Sexual taboos are a funny thing, aren’t they?
To be honest, the incest seen in Please Twins and Angel Sanctuary never really fazed me. My brain was able to recognize these unhealthy relationships for what they were – a gimmick used to make the audience pay more attention. Although from a moralistic standpoint what the characters were doing was definitely pretty skanky, in the end I didn’t really worry all that much; it was all in good fun, after all.
Only when Koi Kaze addressed the ever popular topic once again did I actually become unsettled. I groaned, I gnashed my teeth, I whined to my laptop screen… anything to lighten the intensely disturbing feelings that the anime was force-feeding into me. The night after I finished, I actually lost sleep over what I had seen. The other two animes had failed to unnerve me, but Koi Kaze succeeded frighteningly well.
In addition to this, the plotline is flat-out superior to just about any romance anime that I have seen. While most romance plots feel contrived and predictable, Koi Kaze is anything but. Rather than relying on hackneyed plot elements to maintain the audience’s interest, the anime is wise enough to rely on everyday events, simple dialogue, and repressed emotion. When out of the ordinary occurrences do happen, they are all the more shocking because of it. Amazingly, throughout the entirety of this relatively quiet show, I was never bored and often transfixed to the screen… right up to the ending.

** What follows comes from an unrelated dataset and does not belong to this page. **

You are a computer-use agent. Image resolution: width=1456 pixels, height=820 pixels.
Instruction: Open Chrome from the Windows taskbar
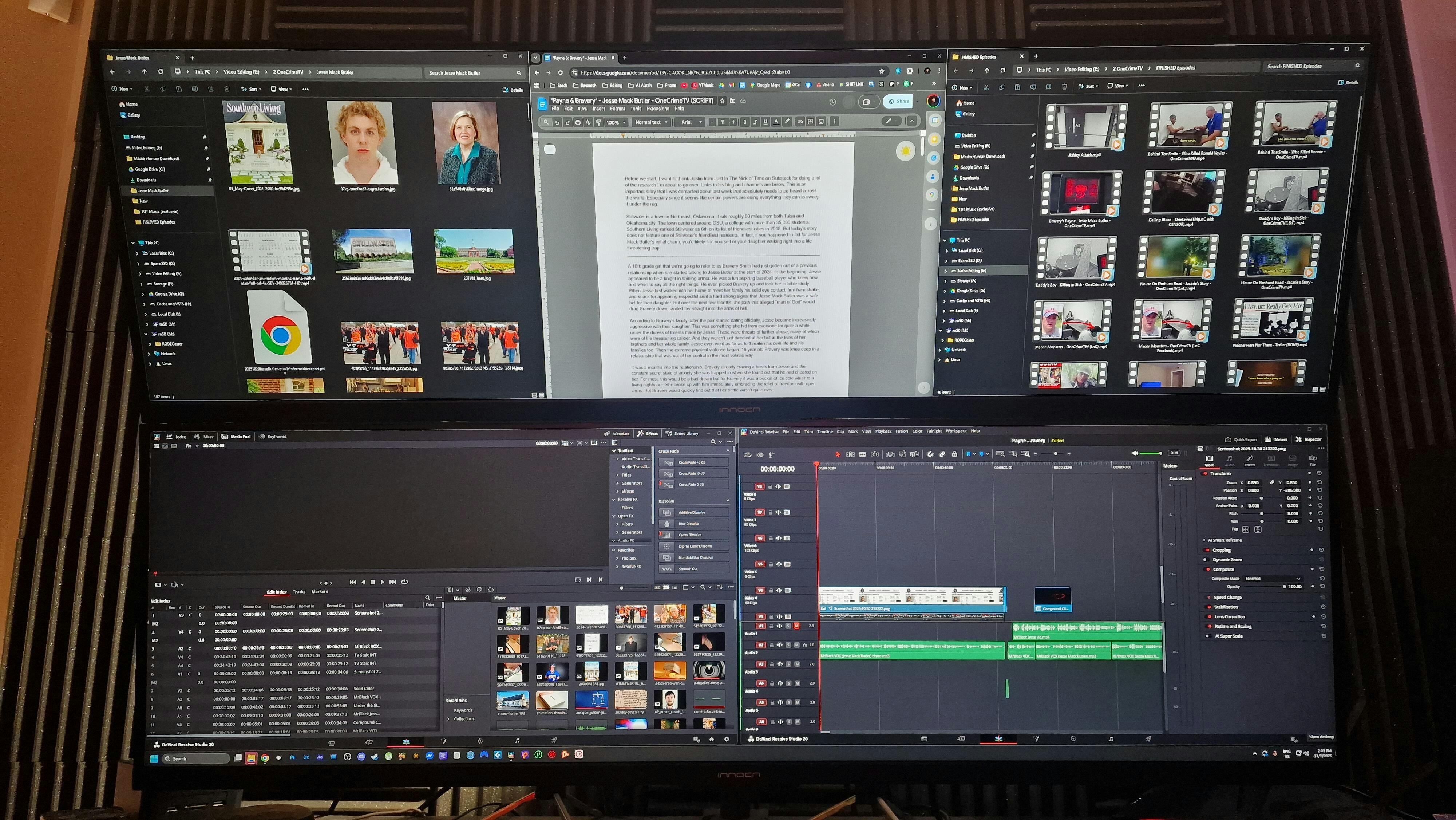click(x=265, y=758)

The animation as a whole is passable, but definitely not good. Backgrounds and character designs are nice, but movement tends to be very choppy. Also, when characters speak, the mouths often look very unnatural.
Not an OST that can be listened to by itself, but with the series I found that it did an excellent job of maintaining the mood of the show. Voice acting by the male lead is superb; the seiyuu’s deep voice conveys emotion incredibly well.

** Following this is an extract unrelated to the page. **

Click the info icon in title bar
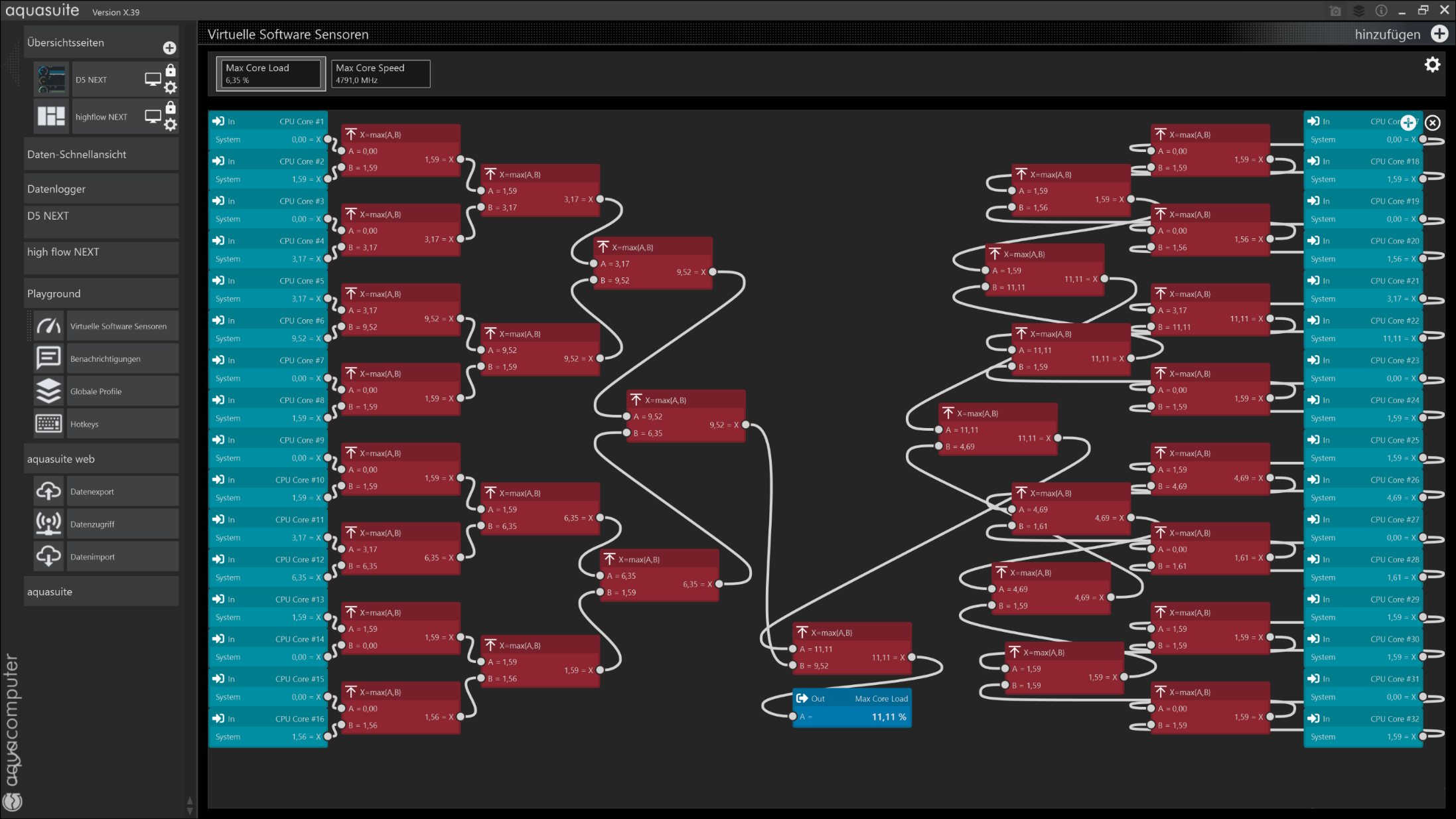This screenshot has height=819, width=1456. tap(1381, 11)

The key difference between this and lesser incest shows, I think, is the character development. In Angel Sanctuary, the individuals involved didn’t really feel like real people, but puppets being used to take the storyline to whatever pretentious direction the writers wanted to go in next. With Please Twins, the immense fanservice and the idiotic dialogue (we might be related, but we might not!) dehumanized the girls enough to make the overtones palatable.There is no such lucky break in Koi Kaze. Not only are the characters absolutely loveable, but they also feel incredibly real. In particular, the main character, Koshiro, is truly a work of art. Bitter, tired, loveless, and lonely, Koshiro is excellently developed from the very beginning. Never for a moment are his actions doubtable, even when they begin to become obviously wrong. The sister, Nanoka, is equally believable, with her blind, puppy-dog love and heartbreaking naiveté.
When all is said and done, is Koi Kaze a great anime, or is it a despicable one? This depends largely on what you’re looking for in anime. For those who want easy laughs, a clever plotline, or a sappy, feel good romance, I strongly urge that you stay far away from this series. However, as far as sheer emotional punch or lasting impression goes, Koi Kaze is one of the best series out there.

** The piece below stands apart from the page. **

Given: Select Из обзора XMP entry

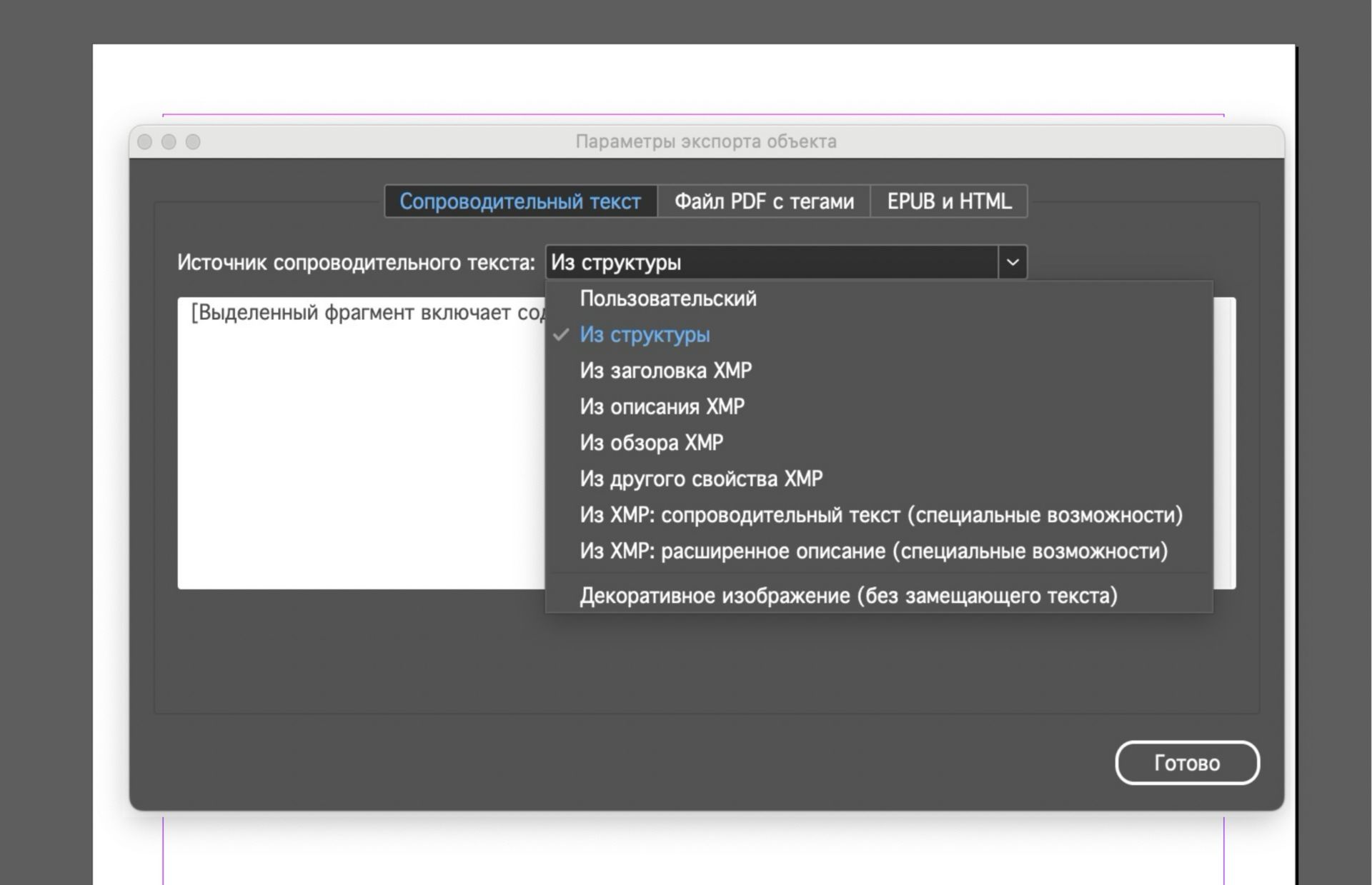Looking at the screenshot, I should point(651,443).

If life teaches us anything, it is that love sometimes happens in the most unlikely of places, with the most unlikely of people. Koshiro is a run-of-the-mill salaryman who has recently been dumped by his partner. With his heart broken and hope lost, he soon comes to realize that he can love again, once he sets eyes on a beautiful young schoolgirl riding the train. However, there is one catch -- this girl named Nanoka is his sister, who he has not seen in years. Knowing that their forbidden love will always be scrutinized by society; will Koushirou and Nanoka be able to resist the temptation?